<<<<

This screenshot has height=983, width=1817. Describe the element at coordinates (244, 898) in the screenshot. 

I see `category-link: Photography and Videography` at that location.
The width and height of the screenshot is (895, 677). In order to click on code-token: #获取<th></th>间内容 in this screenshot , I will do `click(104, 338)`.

>>>>
<<<<

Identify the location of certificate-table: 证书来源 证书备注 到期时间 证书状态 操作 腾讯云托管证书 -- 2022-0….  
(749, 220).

>>>>
<<<<

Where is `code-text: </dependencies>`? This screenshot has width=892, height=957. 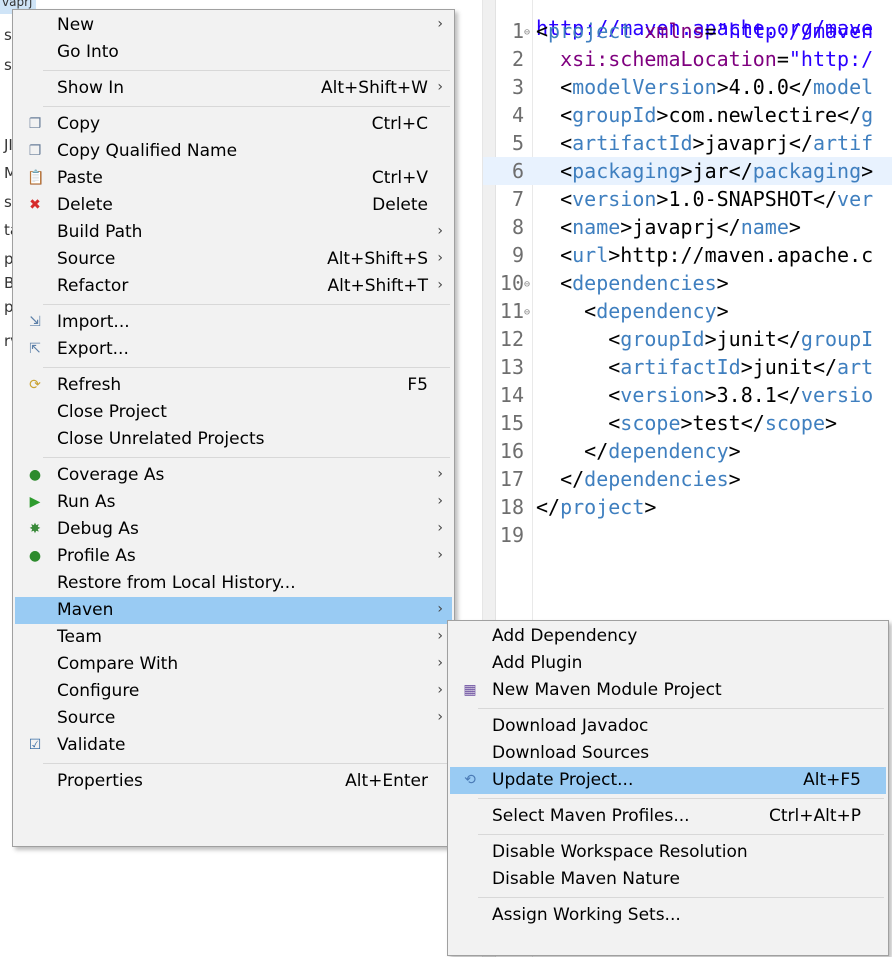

>>>>

Tally the lines of the data above that contain the word "location". Give only the number.

2